(Items in a dataset)
:::::
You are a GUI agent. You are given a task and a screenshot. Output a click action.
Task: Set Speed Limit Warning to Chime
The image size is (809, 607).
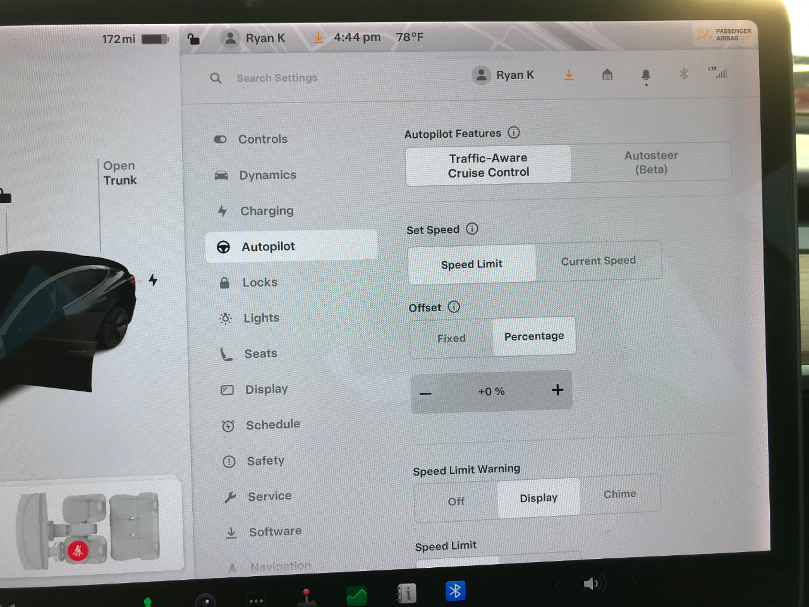(x=619, y=494)
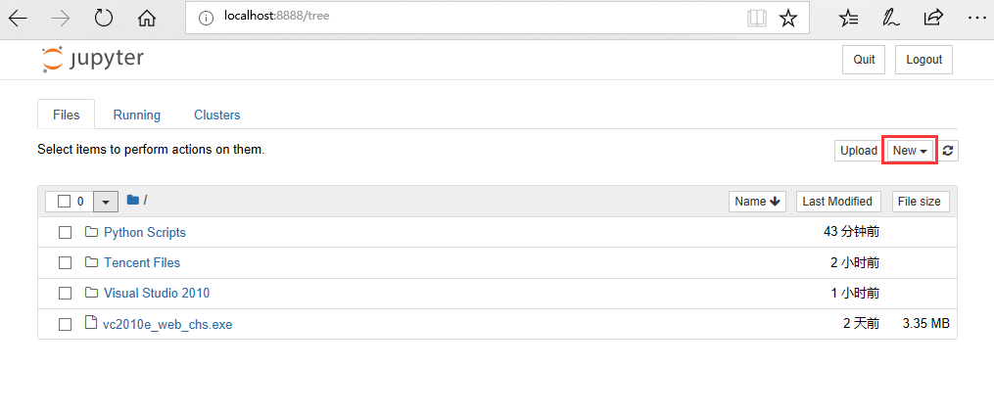The height and width of the screenshot is (415, 994).
Task: Refresh the notebook file list
Action: 948,151
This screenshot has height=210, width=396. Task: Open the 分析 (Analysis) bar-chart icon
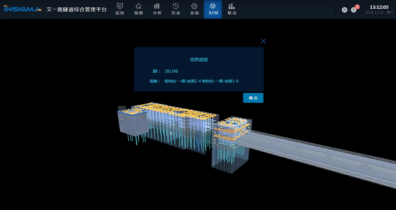157,9
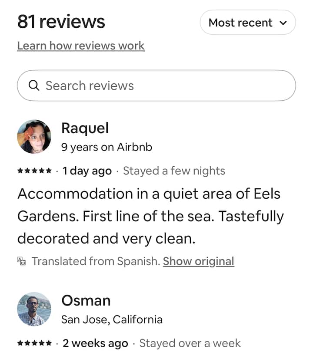313x352 pixels.
Task: Click Osman's five-star rating icons
Action: click(x=34, y=343)
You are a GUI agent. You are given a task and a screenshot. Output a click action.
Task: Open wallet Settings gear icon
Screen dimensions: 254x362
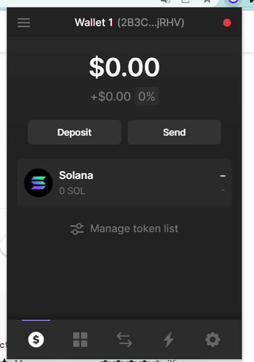213,340
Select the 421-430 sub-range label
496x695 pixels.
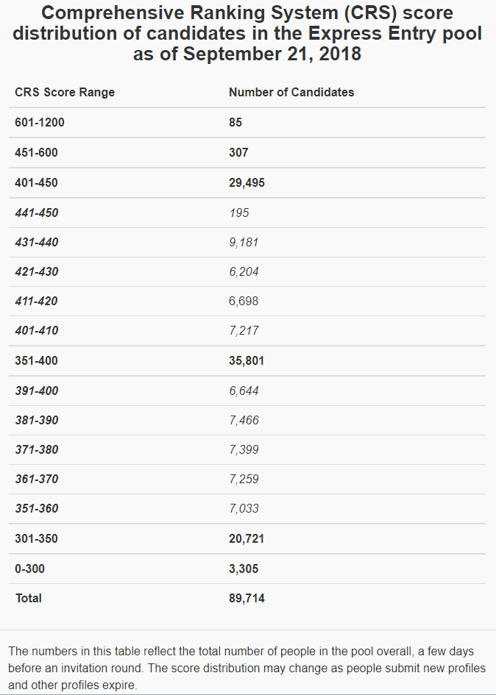tap(36, 272)
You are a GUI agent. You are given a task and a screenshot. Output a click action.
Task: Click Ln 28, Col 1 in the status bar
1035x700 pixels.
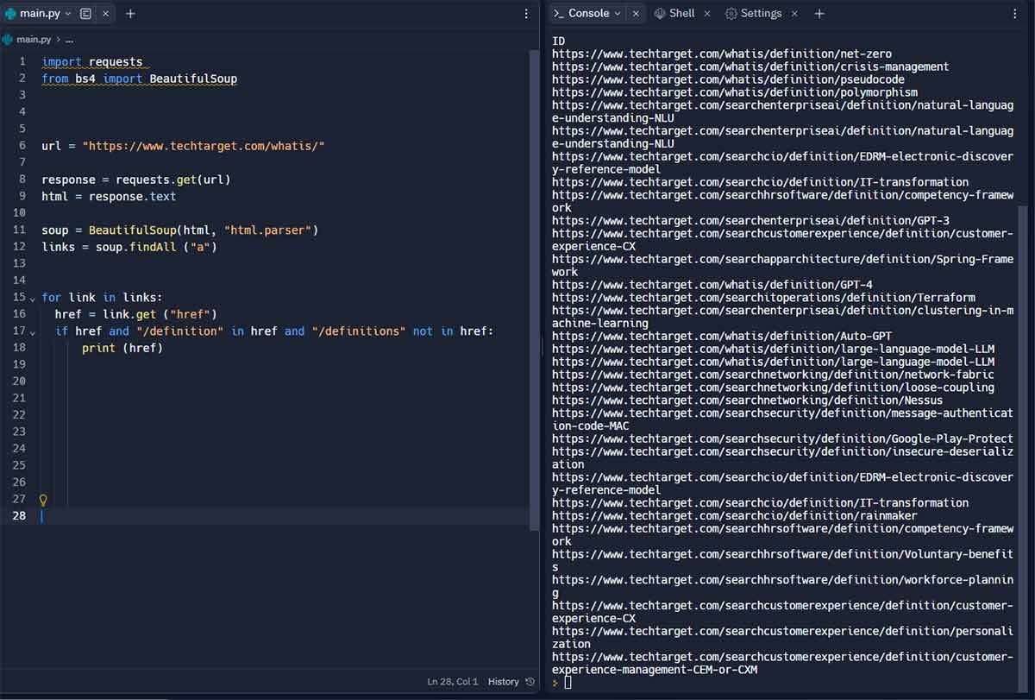click(x=452, y=681)
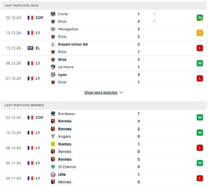Open the Rennes vs Angers match row
The height and width of the screenshot is (186, 208).
coord(104,133)

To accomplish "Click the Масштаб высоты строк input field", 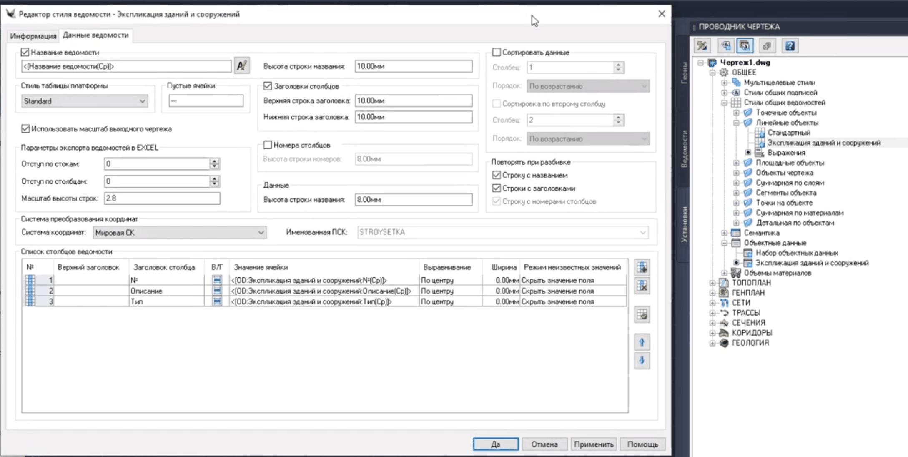I will [162, 198].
:::::
→ Task to carry out
Could you turn the items, from the start up to and including the line with "Action: 948,151", into a numbered list that skips blank lines and leaves out the pictures?

→ Result of this task
1. You are a GUI agent. You are given a task and a screenshot. Output a click action.
2. Task: Set Speed Limit Warning to Chime
3. The image size is (809, 607).
4. (x=619, y=494)
5. The height and width of the screenshot is (415, 994).
6. Task: Refresh the notebook file list
7. Action: 948,151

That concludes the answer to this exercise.